Quadrics - Company History

Company History

The Quadrics name was first used in 1993 for a commercialized version of the APE100 SIMD parallel computer produced by Alenia Spazio and originally developed by INFN, the Italian National Institute of Nuclear Physics. In 1996, a new Alenia subsidiary, Quadrics Supercomputers World (QSW) was formed, based in Bristol, UK and Rome, Italy, inheriting the Quadrics SIMD product line and the Meiko CS-2 massively parallel supercomputer architecture. In 2002 the company name was shortened to be simply Quadrics.

Initially, the new company focussed on the development potential of the CS-2's processor interconnect technology. Their first design was the Elan2 network ASIC, intended for use with the UltraSPARC CPU, attached to it using the UPA system bus. Plans to introduce the Elan2 were later dropped, and a new Elan3 hosted on PCI introduced instead. By the time of its release Elan3 had been re-aimed at the Alpha/PCI market instead, after Quadrics had formed a relationship with DEC.

The combination of Quadrics and Alpha 21264 (EV6) microprocessors proved very successful, and Digital/Compaq rapidly became one of the world's largest suppliers of supercomputers. This culminated with the building the largest machine in the USA, the 20 TFLOP ASCI Q, installed at Los Alamos National Laboratory during 2002 and 2003. The machine consisted of 2,048 AlphaServer SC nodes (which are based on AlphaServer ES45), each with four 1.25 GHz Alpha 21264A (EV67) microprocessors and two rails of the Quadrics QsNet network.
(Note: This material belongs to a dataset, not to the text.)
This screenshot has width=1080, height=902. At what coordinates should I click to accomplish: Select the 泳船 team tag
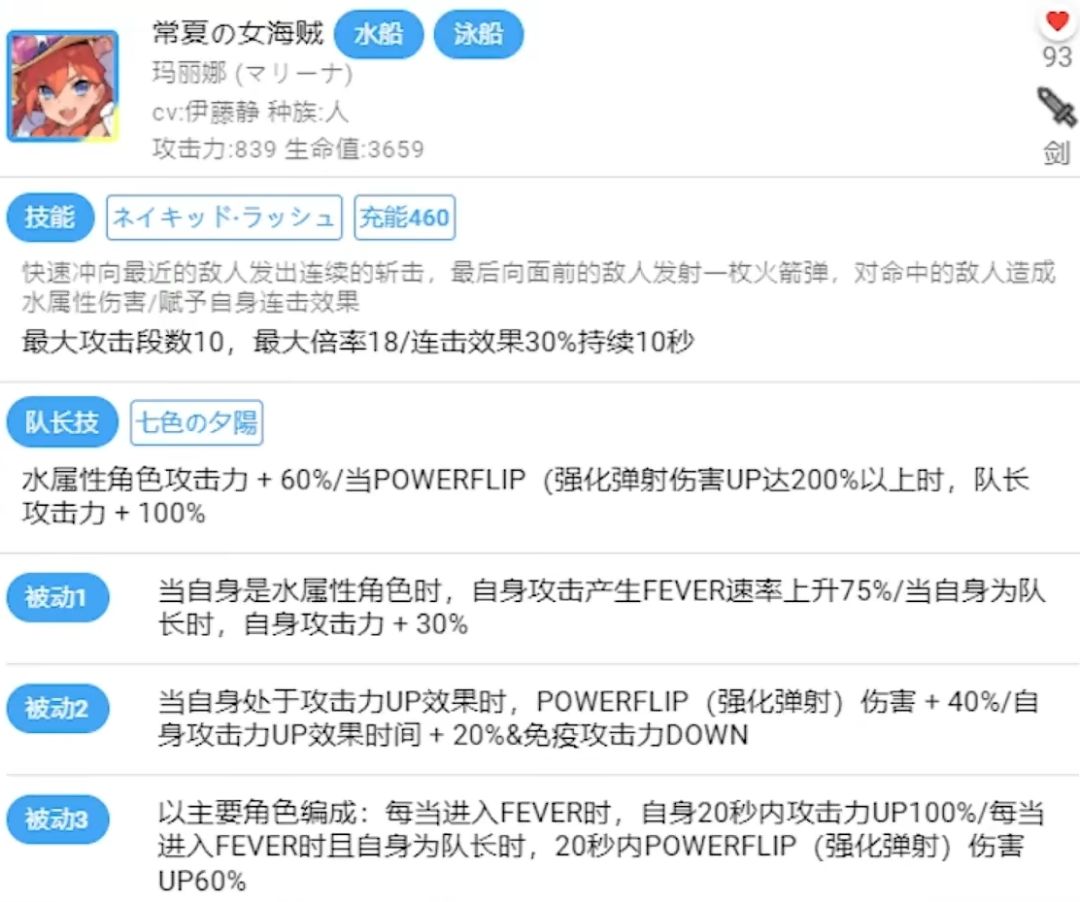[478, 34]
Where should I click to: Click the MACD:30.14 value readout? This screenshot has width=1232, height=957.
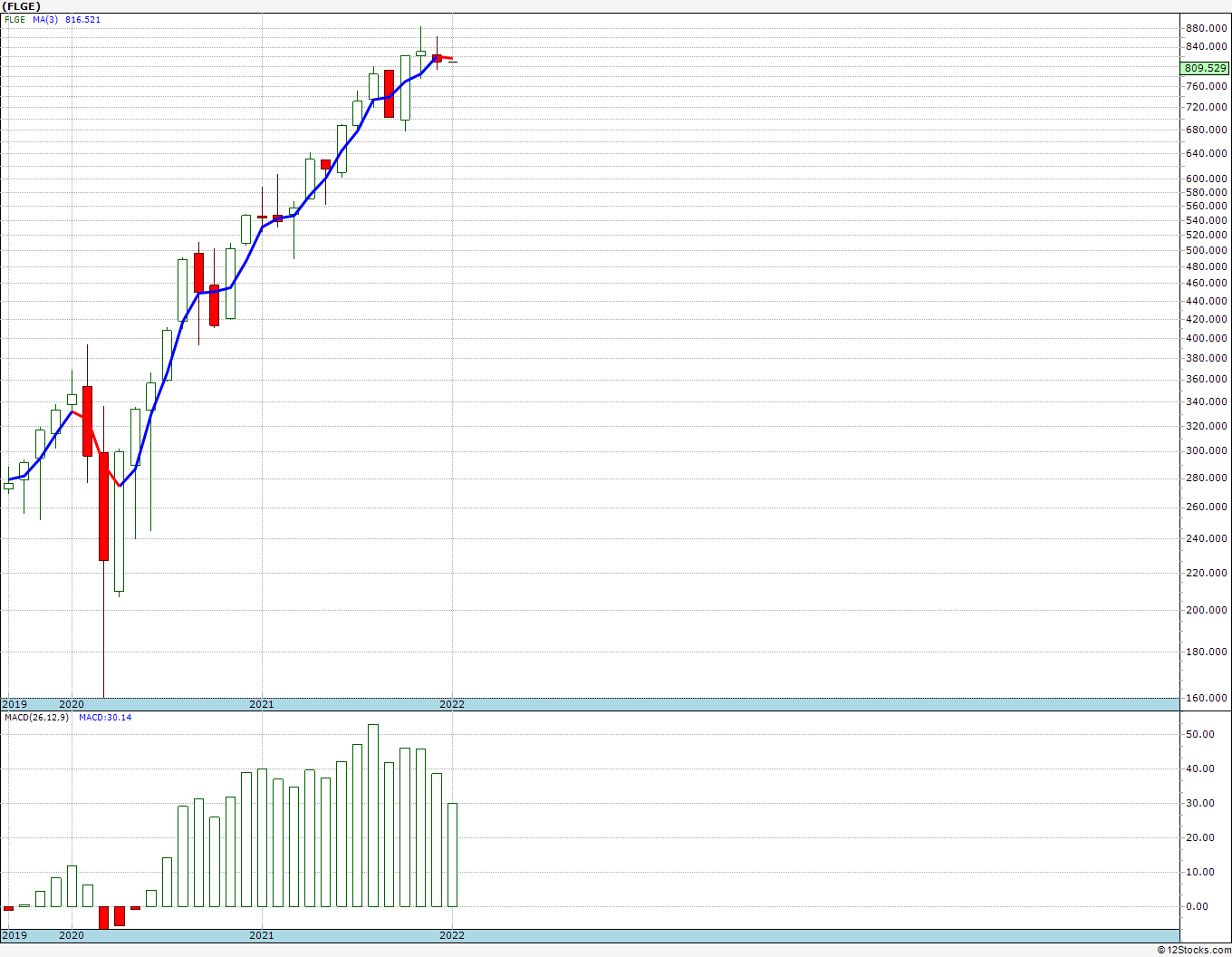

Quadrics also had success in selling Linux based systems. Quadrics' first Linux based system was installed in June/July 2001 at SHARCNET. It was the fastest civilian system in Canada at the time of installation. Another high profile Quadrics system was the fastest Linux cluster in the world called Thunder installed at Lawrence Livermore National Laboratory in 2003/2004, Thunder consisted of 1024 Intel Tiger Quad Itanium II Processor servers to deliver 19.94 teraflops on parallel Linpack. Peak performance of the system was 22.9 teraflops, at a level of efficiency of 87%.

In 2004 Quadrics was selected by Bull for what will be the fastest supercomputer in Europe: TERA-10 at the French CEA: 544 Bull NovaScale 6160 computing nodes, each including eight Itanium 2 processors. The global configuration will feature 8,704 processors with 27 terabytes of core memory. Each of these computing nodes will contain multiple Quadrics QsNetII (Elan4) network adapters to deliver over 60 teraflops (sixty thousands billions of operations per second).

Quadrics was selected by HP for the upgrade of SHARCNET, the Canadian Cluster of Clusters, with four new high-performance computing clusters that would increase the network's capacity from 1,000 to 6,000 processors. QsNetII was used for one capacity and one capability cluster.

In August 2005 Quadrics and STMicroelectronics signed a development agreement. The cooperation will cover the design of a future generations of Quadrics high speed multi gigabit interconnect, and the exploitation of the products in a range of high volume applications.

The decision to close the company was made in April 2009, despite the next-generation QsNetIII product being very close to completion. Support for older products and the IP rights were transferred to Vega UK Ltd, and the Quadrics offices were closed on June 29, 2009. Many of Quadrics' technical Staff have since found similar employment in developing HPC networking products with Gnodal, one of the many fabless semiconductor companies based in Bristol in the UK.